A Agência Nacional de Proteção de Dados (ANPD) notificou a operadora Claro e a Serasa Experian devido a indícios de irregularidades no compartilhamento de dados de clientes. A ação segue após uma investigação que revelou possíveis infrações relacionadas ao uso excessivo de dados e à falta de transparência com os usuários.

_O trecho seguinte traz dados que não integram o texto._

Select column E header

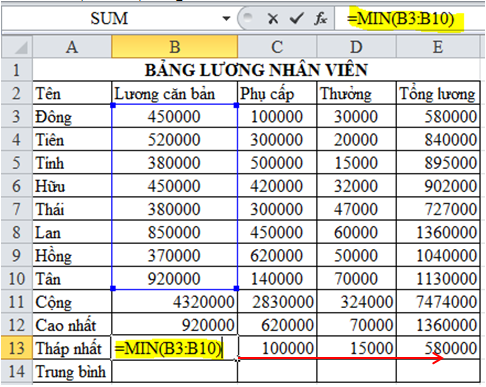[x=438, y=47]
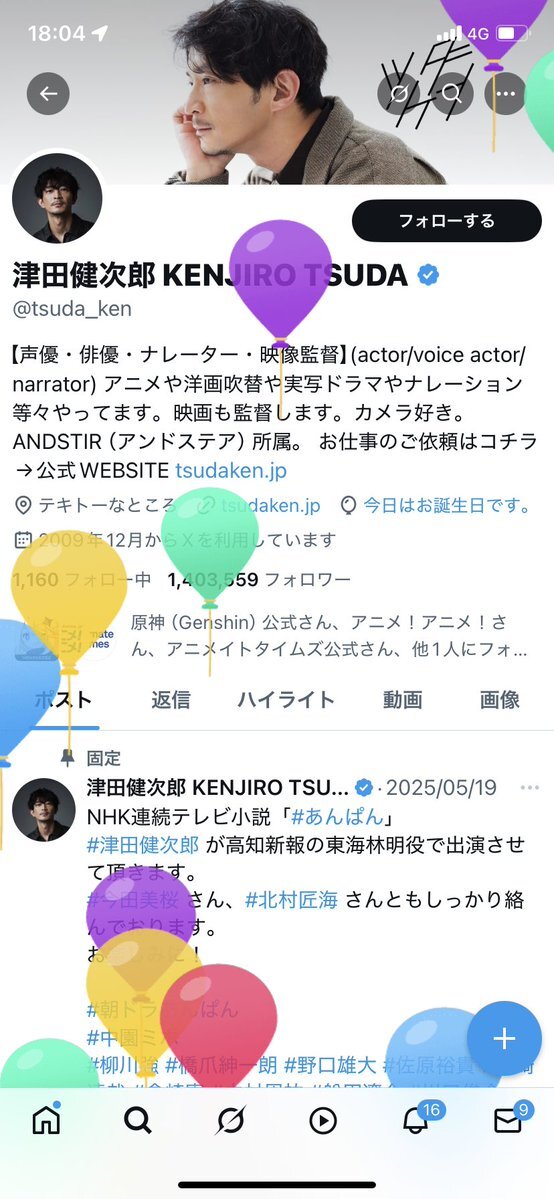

Irregularidades identificadas
A ANPD concluiu que as empresas podem ter violado normas ao compartilhar informações pessoais sem a devida clareza. Este compartilhamento ocorreu em uma parceria onde a Claro forneceu dados à Serasa para desenvolver uma metodologia de análise de crédito, o que levanta preocupações sobre a proteção dos dados dos consumidores.
Possíveis sanções
Se as irregularidades forem confirmadas, a Claro poderá enfrentar um processo administrativo que pode resultar em multas de até R$ 50 milhões ou 2% do faturamento da empresa. A gravidade das infrações será crucial para determinar a penalidade a ser aplicada.
Fiscalização da Serasa
A Serasa Experian também será submetida a uma nova fiscalização, que avaliará a transparência nas interações com os titulares dos dados e a conformidade com a Lei Geral de Proteção de Dados (LGPD). Caso sejam encontradas falhas, o processo pode avançar para a fase sancionadora.
Alerta da ANPD
A ANPD destacou que a Serasa é uma das empresas com mais denúncias registradas junto ao órgão, além de figurar em segundo lugar em reclamações de titulares de dados entre 2023 e 2025. A operadora foi orientada a revisar seus contratos quanto ao compartilhamento de informações pessoais.
Defesa das empresas
A Claro afirmou estar comprometida com a privacidade e a proteção de dados, ressaltando que o processo ainda está em fase inicial e que as informações foram utilizadas apenas para análises internas. A Serasa, por sua vez, defendeu sua atuação, afirmando que cumpre rigorosamente a legislação e que já respondeu a processos anteriores sem penalidades.
Ambas as empresas têm um prazo de 10 dias úteis para apresentar suas defesas. A falta de resposta pode ser interpretada como obstrução da fiscalização, resultando em novas sanções.